Given text »
↓↓↓

February 13, 2013
Article By: William Dorsey
Contact Us With Your Paternity and Family Law Questions.
When a child is born as a result of a marital union, the law presumes that the husband is the child’s father and grants the husband parental rights accordingly. If you and your child’s mother are not married, you may possess certain rights under the law, depending on your situation.
Until legal paternity is established, you have no rights.
Under Florida law, if a child is born out of wedlock, the mother is the sole “natural guardian” until a legal determination of paternity occurs. Neither your biological relationship with your child, nor the closeness of your relationship with the mother, will alone establish your paternity. You have no legal relationship to the child. You may not be noticed of an action by the mother to terminate your parental rights and place the child for adoption unless you register with the Florida Putative Father Registry nor can you contest any custody matters regarding the child.
Multiple avenues exist for establishing paternity.

↑↑↑

Supplied records »
↓↓↓

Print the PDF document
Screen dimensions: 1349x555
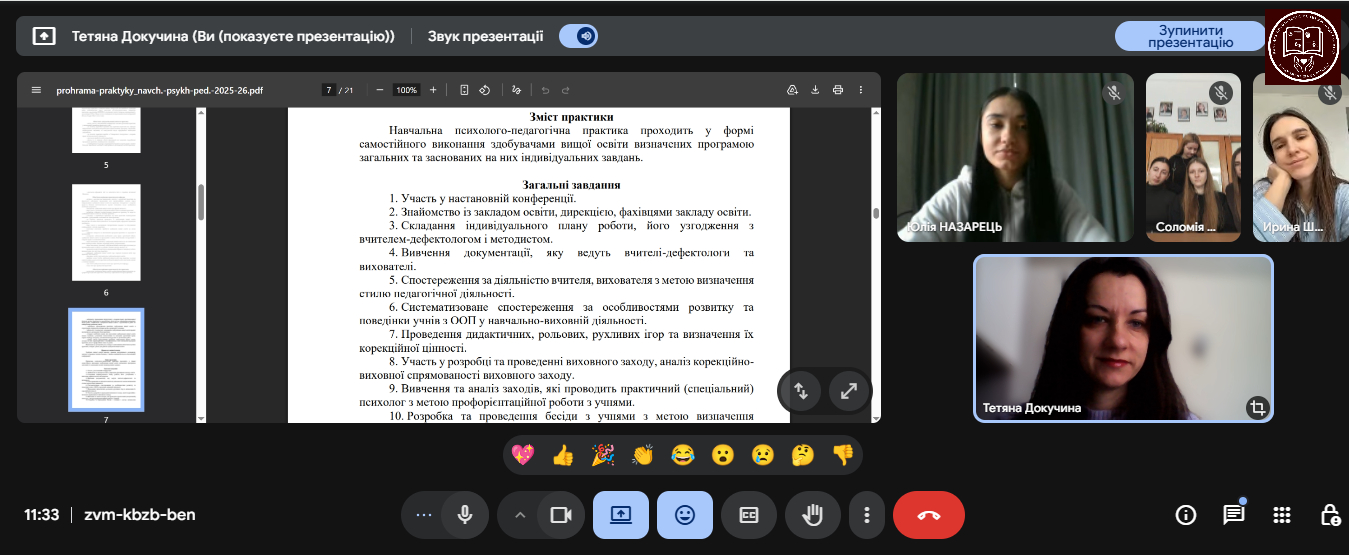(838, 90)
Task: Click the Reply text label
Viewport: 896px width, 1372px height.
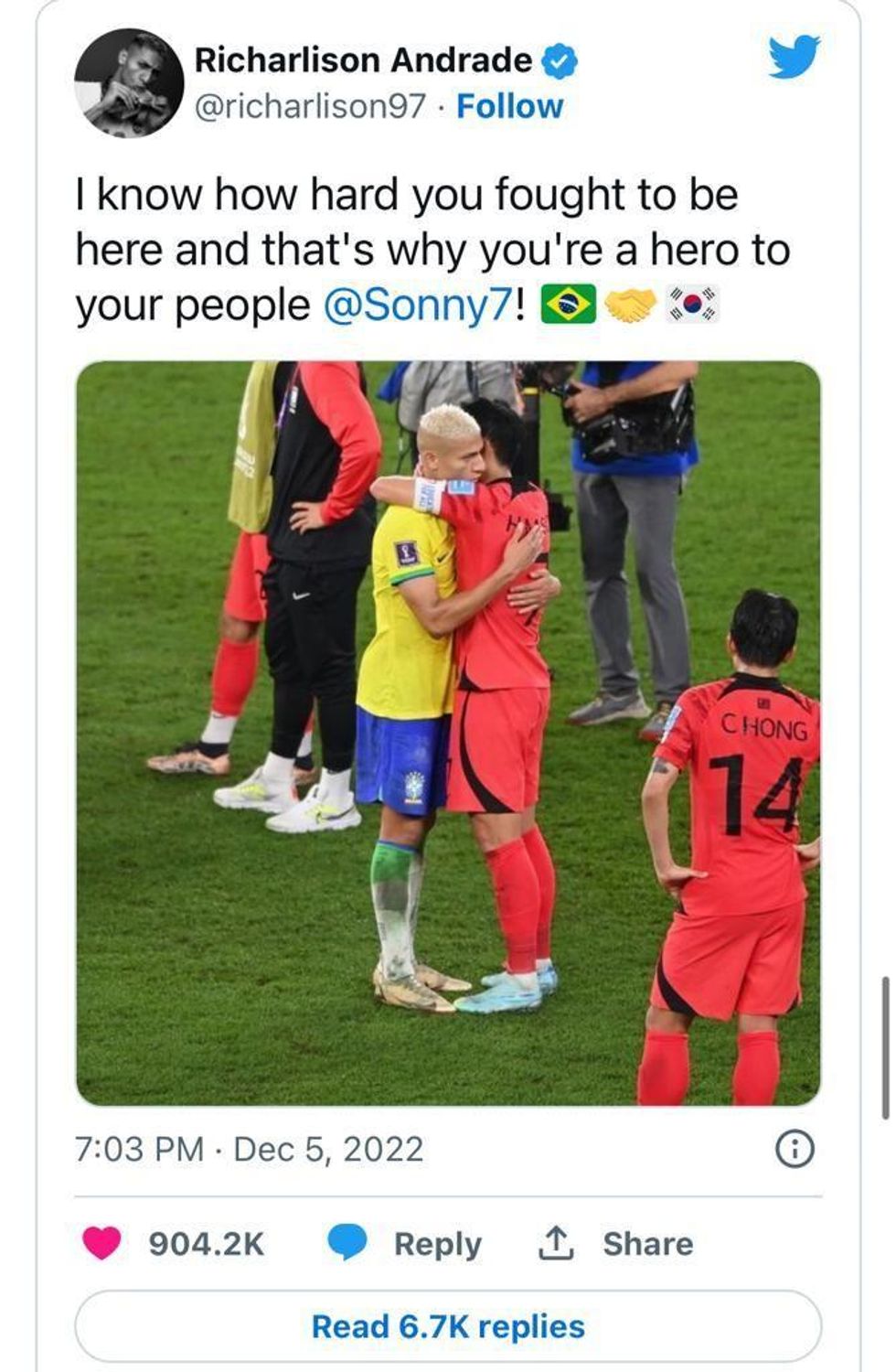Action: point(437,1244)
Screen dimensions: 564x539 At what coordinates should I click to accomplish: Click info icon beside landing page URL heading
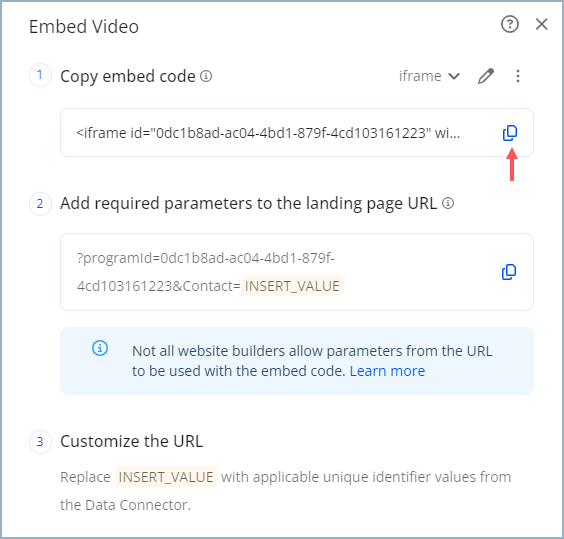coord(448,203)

↑↑↑
↓↓↓

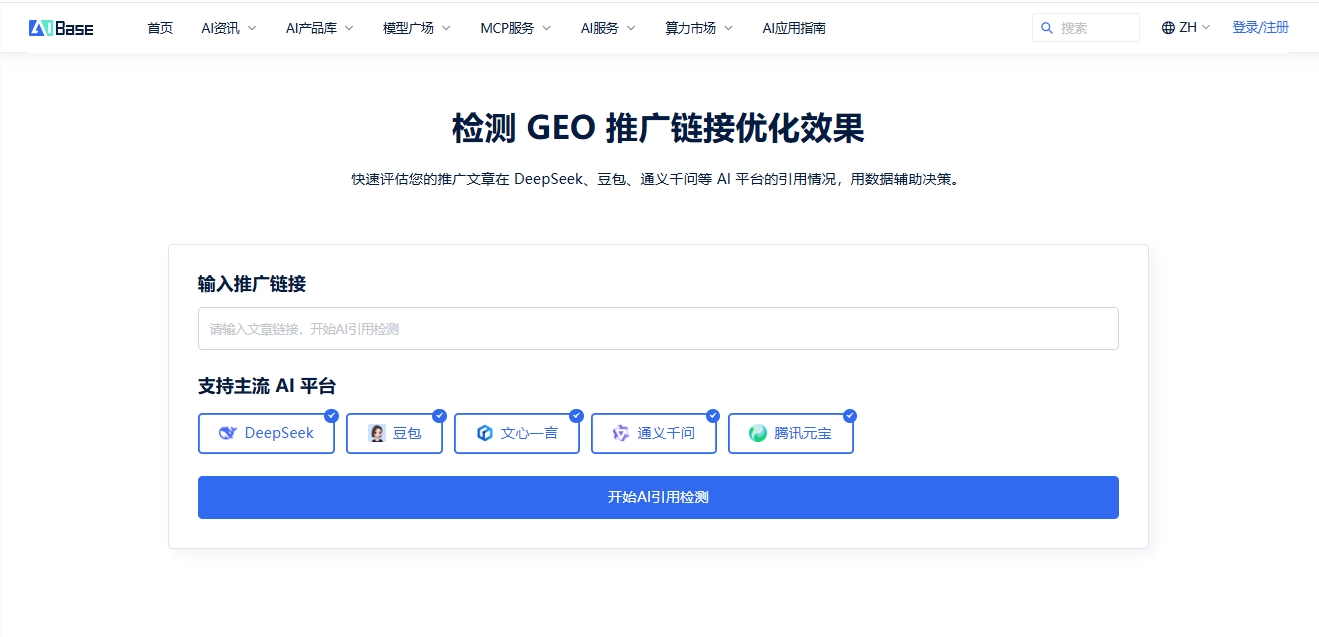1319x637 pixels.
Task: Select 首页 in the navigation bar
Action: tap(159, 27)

↑↑↑
↓↓↓

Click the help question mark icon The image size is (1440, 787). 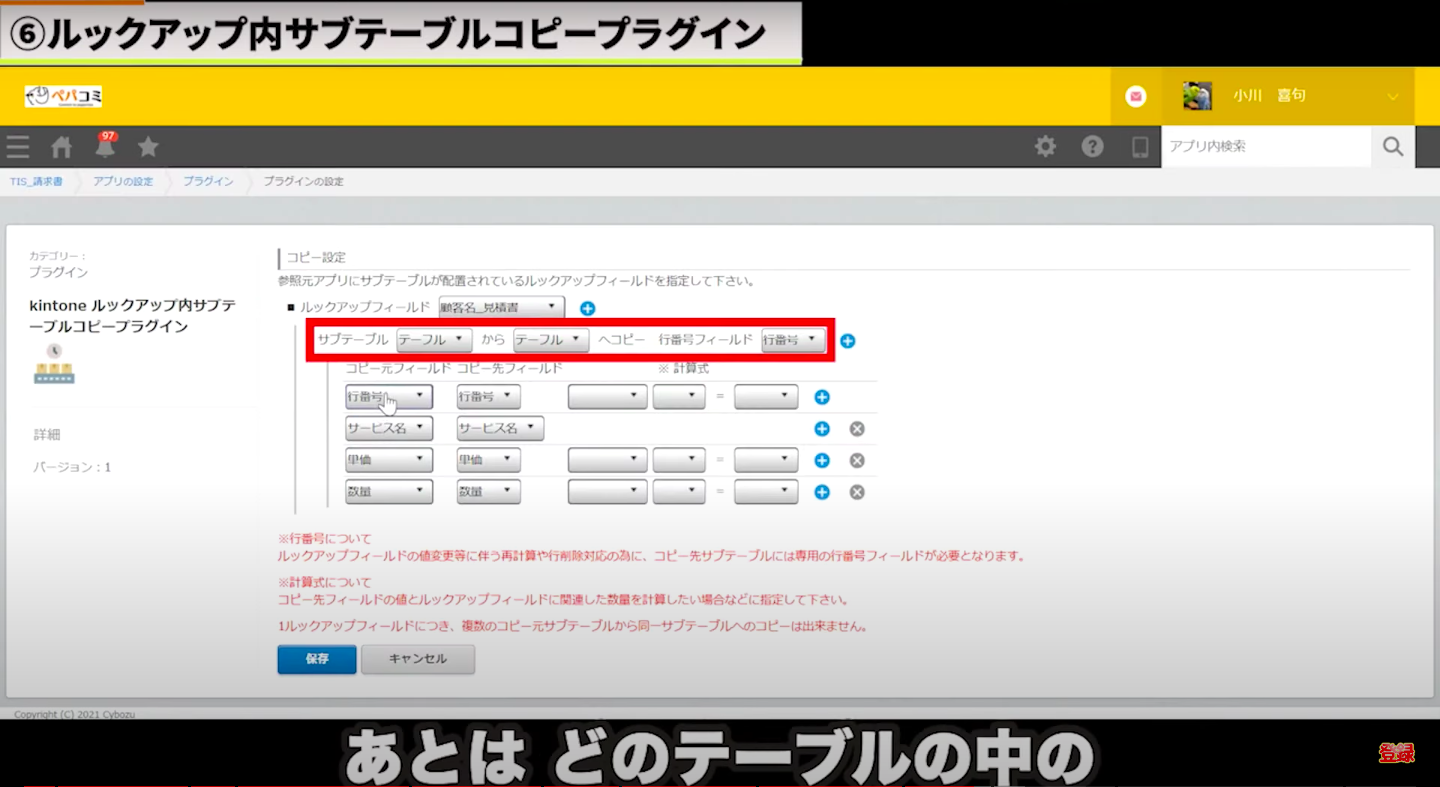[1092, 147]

↑↑↑

Actions to take »
1 > In the paternity article, who is the sole "natural guardian" of a child born out of wedlock under Florida law until paternity is legally determined?
2 > Resume the article on paternity and family law after its final line.

Task responses »
1 > The mother.

2 >
The simplest opportunity for ensuring that legal paternity is established occurs at birth. At the hospital, when the child is born, you and the mother can sign a Form DH-511 “Paternity Acknowledgment.” Both of you have to sign before either two witnesses or a notary. When you do this, your name appears on the child’s birth certificate and your child has a legal father right from birth.
You and the child’s mother can acknowledge paternity after the birth by completing a Form DH-432 “Acknowledgement of Paternity.” Again, both of you must sign and must do so before two witnesses or a notary. The Department of Vital Statistics will amend the child’s birth certificate to add your name as the father.
Another option is what’s called “legitimation,” which involves you and the mother marrying and updating the birth record through the Office of Vital Statistics. This involves completing Form DH-432 and submitting the completed form, along with a copy of your marriage certificate, to the Office of Vital Statistics.
Alternately, paternity may be established through genetic testing. The Florida Office of Child Support can assist with accomplishing this. Utilizing this avenue has the advantages of allowing you to avoid going to court, and avoid paying for the test. Using a DNA sample from the inside of the cheek of each of: you, the mother, and the child, the laboratory determines if you are the father. If the test identifies you as the father, the Office of Child Support issues an Administrative Order of Paternity, which has the same legal effect as a court order.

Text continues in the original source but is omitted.